Quindi, negli anni Ottanta, vide la luce a Trento l’Istituto per la ricerca scientifica e tecnologica - Irst, uno dei maggiori centri europei dedicati alla ricerca sull’intelligenza artificiale: sulle colline di Povo, in un grande edificio con pareti di colore alluminio e infissi azzurri, si riunirono alcune delle menti più brillanti del secolo, con l’obiettivo di studiare tutte le possibili declinazioni di questa nuova disciplina, dalla visione al riconoscimento del parlato, dal linguaggio naturale alla logica e al ragionamento, fino ai fattori puramente umani.
A ricordarlo, nel saggio “Meglio artificiale che niente. Cronache dall’intelligenza nella collina” (Guerrini e Associati editore, 2024, pagg. 245, euro 21,50), è il triestino Oliviero Stock, pioniere dell’intelligenza artificiale in Italia e autore di ricerche fondamentali nel campo della linguistica computazionale, che dal 1987 lavorò all’Irst di Trento e dal 1997 al 2001 lo diresse.
Stock, che presenterà il volume al Circolo della Stampa di Trieste giovedì 26 settembre alle 17.30, introdotto da Pierluigi Sabatti e in dialogo con Andrea Sgarro, matematico triestino, professore ordinario di informatica all’Università e caro amico dell’autore, ripercorre in questo volume la storia di quest’iniziativa di assoluta avanguardia, nata in un contesto particolare di autonomia politica, secondo una prospettiva personale: pur non disdegnando il racconto degli aspetti più tecnici della ricerca, si concentra maggiormente sulla narrazione di fatti e episodi vissuti all’interno del centro, sulla quotidianità dei suoi protagonisti e sulle emozionanti scoperte di un drappello di ricercatori che, con i loro studi ed esperimenti, seppero fare la storia.
Non a caso “Meglio artificiale che niente” inizia mettendo a fuoco la scena di un gruppo di giovani che scavalca l’inferriata del cancello dell’Irst in piena notte, dopo aver sgobbato fino a tardi su una demo, il frutto visibile della loro ricerca nel campo dell’Ia. Hanno lavorato fino a notte fonda, del resto, ironizza l’autore, “si narra che un ricercatore sia una persona che dice al consorte che va dall’amante e invece va a lavorare”.
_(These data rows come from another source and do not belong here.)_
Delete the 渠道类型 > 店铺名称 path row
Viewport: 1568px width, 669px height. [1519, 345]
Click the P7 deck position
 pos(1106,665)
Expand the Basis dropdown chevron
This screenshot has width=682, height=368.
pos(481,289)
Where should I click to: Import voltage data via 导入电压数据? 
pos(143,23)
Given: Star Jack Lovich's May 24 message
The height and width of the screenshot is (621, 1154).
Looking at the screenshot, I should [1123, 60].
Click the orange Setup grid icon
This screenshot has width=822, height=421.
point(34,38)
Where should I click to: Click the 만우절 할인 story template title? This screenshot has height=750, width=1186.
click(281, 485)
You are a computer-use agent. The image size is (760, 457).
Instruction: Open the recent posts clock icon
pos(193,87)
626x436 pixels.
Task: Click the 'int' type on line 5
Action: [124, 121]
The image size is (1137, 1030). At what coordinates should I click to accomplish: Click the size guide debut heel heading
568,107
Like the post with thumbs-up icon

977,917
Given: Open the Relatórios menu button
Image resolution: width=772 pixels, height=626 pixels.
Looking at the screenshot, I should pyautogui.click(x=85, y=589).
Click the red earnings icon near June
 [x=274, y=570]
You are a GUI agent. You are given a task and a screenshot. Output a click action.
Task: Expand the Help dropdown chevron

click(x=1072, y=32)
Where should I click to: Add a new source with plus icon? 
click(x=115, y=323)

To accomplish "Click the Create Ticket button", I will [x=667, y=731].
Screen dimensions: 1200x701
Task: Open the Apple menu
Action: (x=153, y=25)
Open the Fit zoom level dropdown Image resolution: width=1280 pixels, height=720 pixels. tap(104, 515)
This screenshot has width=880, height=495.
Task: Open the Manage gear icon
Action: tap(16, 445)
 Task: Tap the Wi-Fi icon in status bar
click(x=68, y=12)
Sono alcune tra le menti più brillanti dell’epoca, che riunite sotto la direzione di Luigi Stringa, amministratore delegato di importanti aziende statali con il pallino dell’Ai, rendono l’Irst un centro di assoluta avanguardia nel panorama italiano.
Ma sono molti i nomi di scienziati e innovatori di rilievo ricordati nel volume, che ripercorre la carriera di Stock dagli albori pisani fino agli sviluppi trentini, con incursioni negli States, da Berkeley a Palo Alto: ci sono gli informatici Franco Sirovich, con cui Stock realizza la sua ambizione, il primo analizzatore automatico di frasi in Italia, e Luigia Carlucci Aiello, meglio nota come Gigina, prima presidente dell’Associazione italiana per l’intelligenza artificiale. C’è l’amico Andrea Sgarro, geniale matematico triestino, c’è Federico Faggin, l’inventore del primo microprocessore, e c’è Antonio Zampolli, direttore della divisione di linguistica computazionale del Cnr e parente dei gelatieri più celebri di Trieste, che si stupisce per non essere stato interpellato da Stock, triestino doc, su questa sua consanguineità.
E, fatto ancor più sorprendente, c’è un Giulio Andreotti che, nel 1989, poco prima di essere nominato primo ministro per la sesta volta, viene in visita a Trento e, incredibilmente, perde tutto il suo eloquio davanti alle spiegazioni di Stock, che gli illustra il funzionamento di AlFresco, uno dei primi sistema di dialogo in linguaggio naturale ideati all’interno di quell’avanguardistico centro ricerche.